Addressing buildpack size

163 views
Skip to first unread message

Mike Dalessio

unread,
Apr 8, 2015, 11:10:33 AM4/8/15
to vcap...@cloudfoundry.org

Hello vcap-dev!

This email details a proposed change to how Cloud Foundry buildpacks are packaged, with respect to the ever-increasing number of binary dependencies being cached within them.

This proposal's permanent residence is here:

https://github.com/cloudfoundry-incubator/buildpack-packager/issues/4

Feel free to comment there or reply to this email.


Buildpack Sizes

Where we are today

Many of you have seen, and possibly been challenged by, the enormous sizes of some of the buildpacks that are currently shipping with cf-release.

Here's the state of the world right now, as of v205:

 php-buildpack:    1.1G
 ruby-buildpack:   922M
 go-buildpack:     675M
 python-buildpack: 654M
 nodejs-buildpack: 403M
 ----------------------
 total:            3.7G

These enormous sizes are the result of the current policy of packaging every-version-of-everything-ever-supported ("EVOEES") within the buildpack.

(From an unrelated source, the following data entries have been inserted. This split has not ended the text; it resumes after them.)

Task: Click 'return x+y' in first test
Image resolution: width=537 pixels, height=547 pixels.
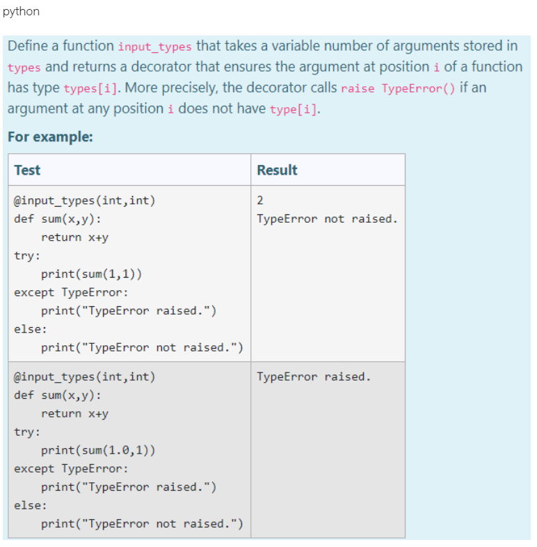Action: [x=74, y=237]
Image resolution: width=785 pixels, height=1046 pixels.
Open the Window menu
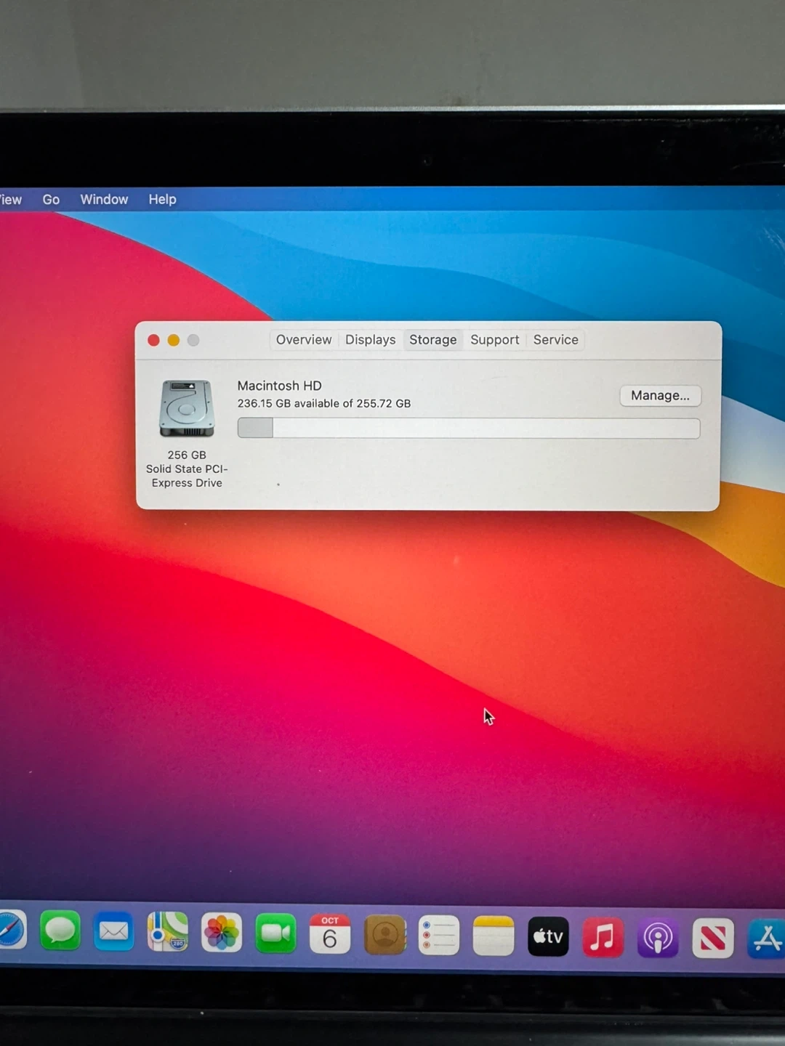[x=104, y=200]
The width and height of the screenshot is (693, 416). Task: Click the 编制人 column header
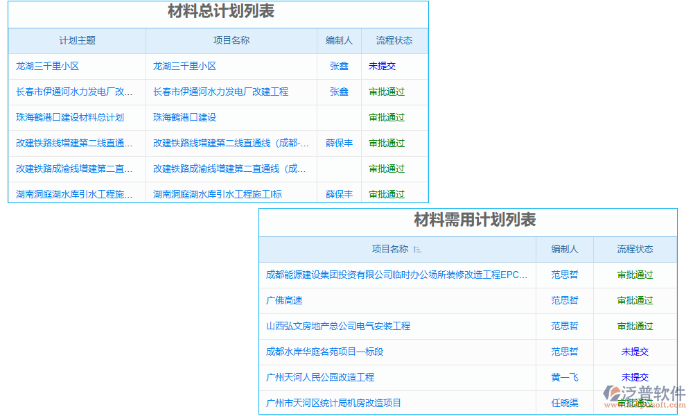click(339, 40)
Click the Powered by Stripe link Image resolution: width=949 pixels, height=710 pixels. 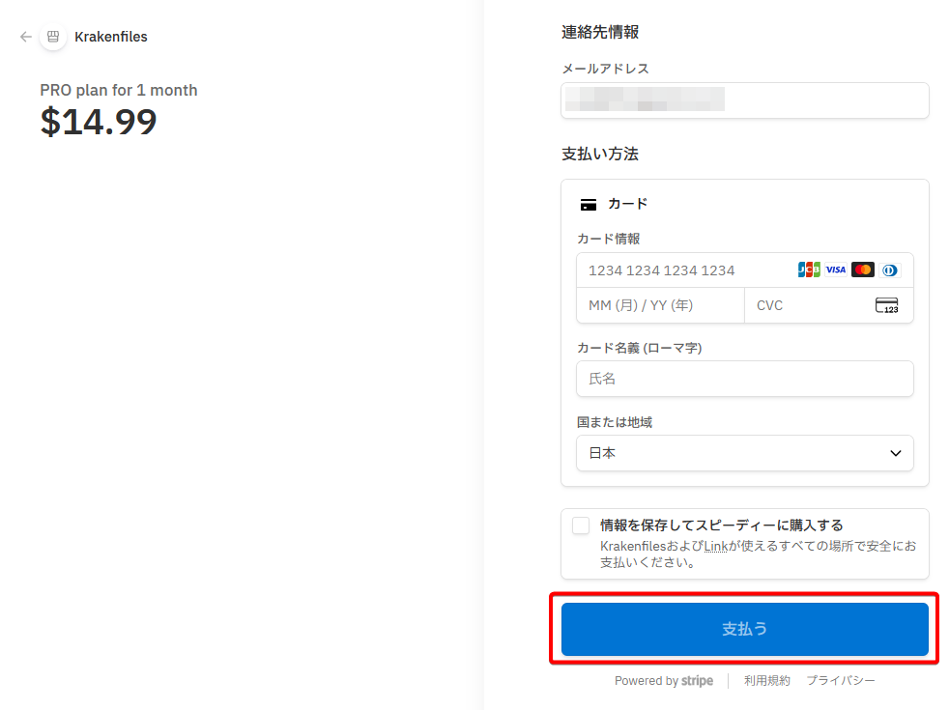pyautogui.click(x=664, y=681)
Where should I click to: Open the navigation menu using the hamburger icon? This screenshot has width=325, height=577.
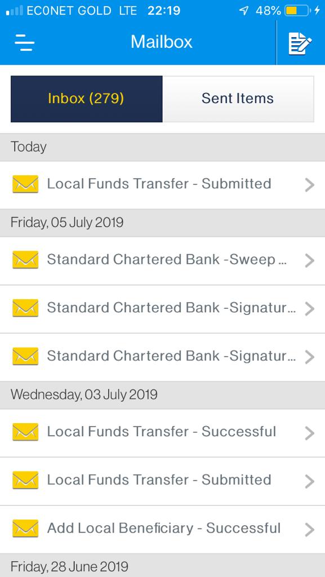[25, 42]
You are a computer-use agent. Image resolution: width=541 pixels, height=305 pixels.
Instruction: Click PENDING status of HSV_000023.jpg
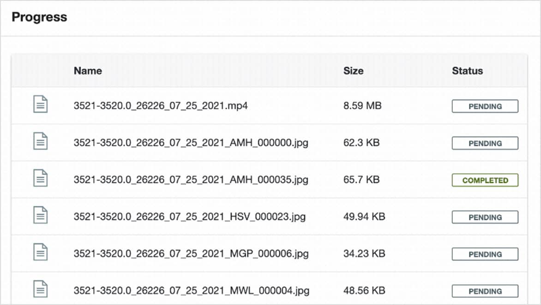(x=485, y=217)
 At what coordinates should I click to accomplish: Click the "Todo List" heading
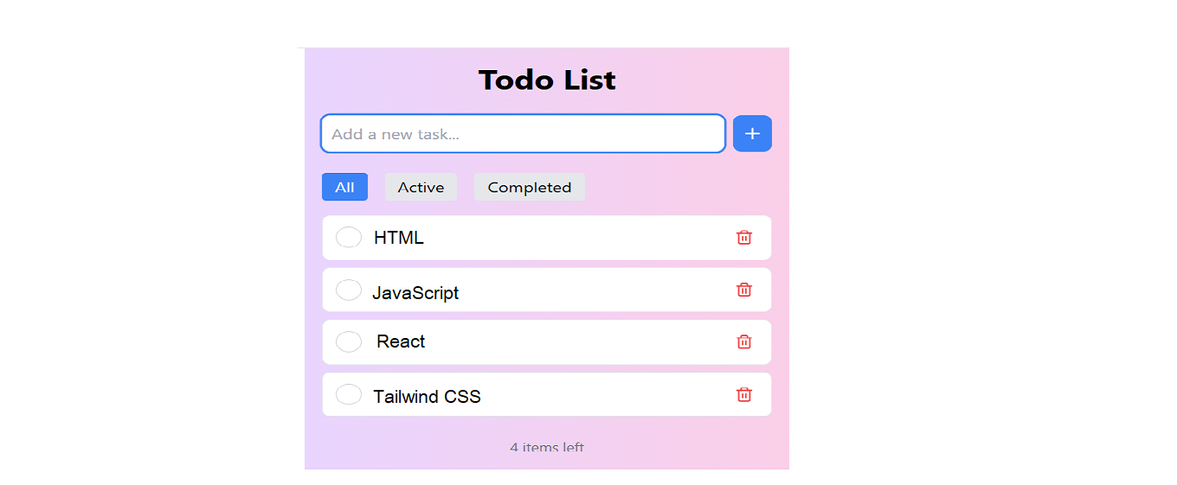(x=547, y=80)
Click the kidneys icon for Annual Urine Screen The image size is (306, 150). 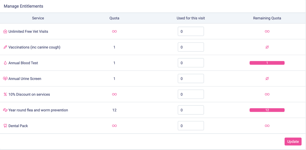click(x=5, y=79)
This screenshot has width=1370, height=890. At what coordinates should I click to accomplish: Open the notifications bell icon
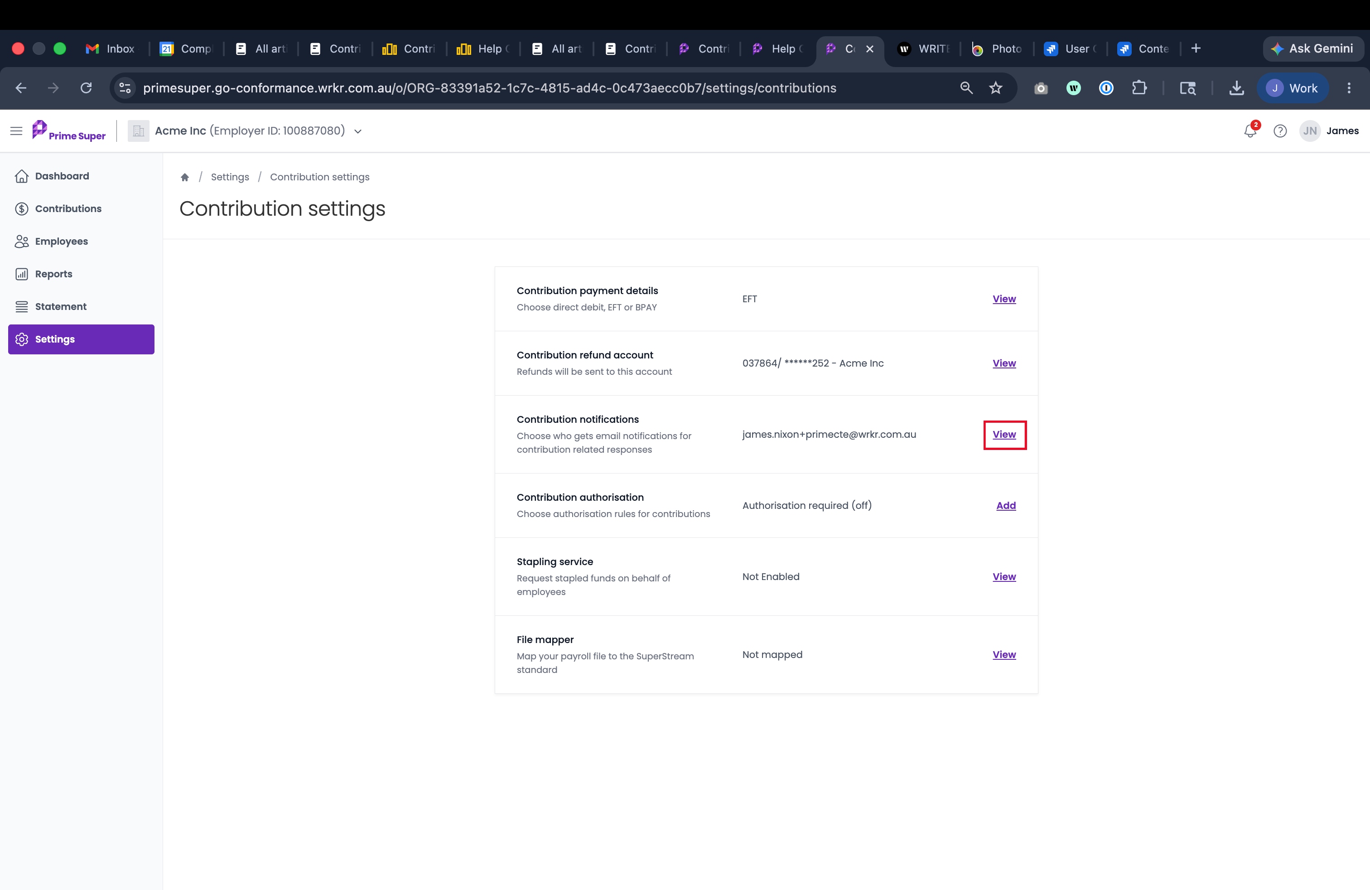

Most recently, this problem was exacerbated by the fact that buildpacks now contain binaries for two rootfses.

Why this is a problem

If continued, buildpacks will only continue to increase in size, leading to longer and longer build and deploy times, longer test times, slacker feedback loops, and therefore less frequent buildpack releases.

Additionally, this also means that we're shipping versions of interpreters, web servers, and libraries that are deprecated, insecure, or both. Feedback from CF users has made it clear that many companies view this as an unnecessary security risk.

This policy is clearly unsustainable.

What we can do about it

There are many things being discussed to ameliorate the impact that buildpack size is having on the operations of CF.

Notably, Onsi has proposed a change to buildpack caching, to improve Diego staging times (link to proposal).

However, there is an immediate solution available, which addresses both the size concerns as well as the security concern: packaging fewer binary dependencies within the buildpack.

The proposal

I'm proposing that we reduce the binary dependencies in each buildpack in a very specific way.

Aside on terms I'll use below:

  • Versions of the form "1.2.3" are broken down as: MAJOR.MINOR.TEENY. Many language ecosystems refer to the "TEENY" as "PATCH" interchangeably, but we're going to use "TEENY" in this proposal.
  • We'll assume that TEENY gets bumped for API/ABI compatible changes.
  • We'll assume that MINOR and MAJOR get bumped when there are API/ABI incompatible changes.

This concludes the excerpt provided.